→ Supplied passage:
----

Article 11    Force majeure
49.  If ARP Nederland is prevented from performing all or part of the agreed work or is unable to deliver the Products, or to do so on time, due to force majeure, it will be entitled, without judicial intervention, to suspend performance of the Agreement or to regard the Agreement as fully or partially terminated, at its discretion, without being obliged to pay any compensation or being bound by any warranty. 50.  In addition to how it is defined in legislation and case law, force majeure includes all external causes, foreseen or unforeseen, over which ARP Nederland cannot exercise any control, but as a result of which ARP Nederland is unable to comply with its obligations. In particular, force majeure includes strikes, fire, machinery breakdowns and other business interruptions (either at ARP Nederland or at its suppliers of Products and Services), transport problems and other events beyond its control, such as war, blockades, riots, acts of terrorism, epidemics, devaluation, floods and storms, as well as sudden increases in import and excise duties and/or taxes, delays in or failures to make deliveries by suppliers, not obtaining required permits or licences, and other government measures. 51.  Insofar as ARP Nederland has already partially performed or will be able to partially perform its obligations under the Agreement at the time the force majeure situation commences, and a separate value can be attached to that partial performance, ARP Nederland will be entitled to invoice the performed or yet to be performed part separately. The Customer is obliged to pay this invoice.

----

→ Collected data:
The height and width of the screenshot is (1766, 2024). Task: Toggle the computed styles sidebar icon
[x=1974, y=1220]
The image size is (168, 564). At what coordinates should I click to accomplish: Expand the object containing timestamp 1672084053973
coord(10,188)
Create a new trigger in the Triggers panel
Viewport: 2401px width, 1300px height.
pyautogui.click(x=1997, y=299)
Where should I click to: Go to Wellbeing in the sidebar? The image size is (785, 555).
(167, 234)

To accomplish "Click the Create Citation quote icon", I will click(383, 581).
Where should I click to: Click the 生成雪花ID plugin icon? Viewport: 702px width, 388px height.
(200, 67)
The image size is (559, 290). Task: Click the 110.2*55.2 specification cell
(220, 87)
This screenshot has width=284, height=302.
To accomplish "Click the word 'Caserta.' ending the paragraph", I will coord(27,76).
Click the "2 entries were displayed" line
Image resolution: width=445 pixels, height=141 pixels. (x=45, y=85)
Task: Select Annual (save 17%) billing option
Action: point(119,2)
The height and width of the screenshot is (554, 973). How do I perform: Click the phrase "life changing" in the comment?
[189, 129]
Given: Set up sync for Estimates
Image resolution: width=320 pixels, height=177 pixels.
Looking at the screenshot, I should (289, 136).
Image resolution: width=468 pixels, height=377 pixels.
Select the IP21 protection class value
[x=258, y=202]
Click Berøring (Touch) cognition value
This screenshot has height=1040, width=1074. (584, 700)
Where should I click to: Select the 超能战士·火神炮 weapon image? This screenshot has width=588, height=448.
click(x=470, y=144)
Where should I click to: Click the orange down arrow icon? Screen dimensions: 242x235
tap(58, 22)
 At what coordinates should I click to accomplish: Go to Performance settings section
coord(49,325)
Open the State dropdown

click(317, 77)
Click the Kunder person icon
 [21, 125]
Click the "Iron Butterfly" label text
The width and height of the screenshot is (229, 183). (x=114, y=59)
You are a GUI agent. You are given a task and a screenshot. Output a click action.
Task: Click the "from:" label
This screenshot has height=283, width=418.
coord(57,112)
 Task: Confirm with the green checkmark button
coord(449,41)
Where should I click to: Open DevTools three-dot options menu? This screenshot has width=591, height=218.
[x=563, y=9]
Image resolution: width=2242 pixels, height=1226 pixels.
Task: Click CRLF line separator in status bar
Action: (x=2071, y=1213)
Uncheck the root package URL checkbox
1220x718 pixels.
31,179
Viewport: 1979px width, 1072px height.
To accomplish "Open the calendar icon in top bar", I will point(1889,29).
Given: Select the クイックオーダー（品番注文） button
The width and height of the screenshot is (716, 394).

----

→ Required actions:
A. Turn the paragraph of the force majeure article that begins "In addition to how it is defined" into a short list that keeps its main facts.
B. Under the force majeure article, what may ARP Nederland do with a part of the work it has already performed, if a separate value can be attached to that part?

→ Task-by-task answers:
A.
Force majeure covers, beyond its definition in legislation and case law:
- all external causes, foreseen or unforeseen, that ARP Nederland cannot control and that prevent it from meeting its obligations
- strikes, fire, machinery breakdowns and other business interruptions, whether at ARP Nederland or at its suppliers of Products and Services
- transport problems
- war, blockades, riots, acts of terrorism, epidemics, devaluation, floods and storms
- sudden increases in import and excise duties and/or taxes
- delays in or failures of deliveries by suppliers
- not obtaining required permits or licences, and other government measures

B. It may invoice that part separately, and the Customer is obliged to pay the invoice.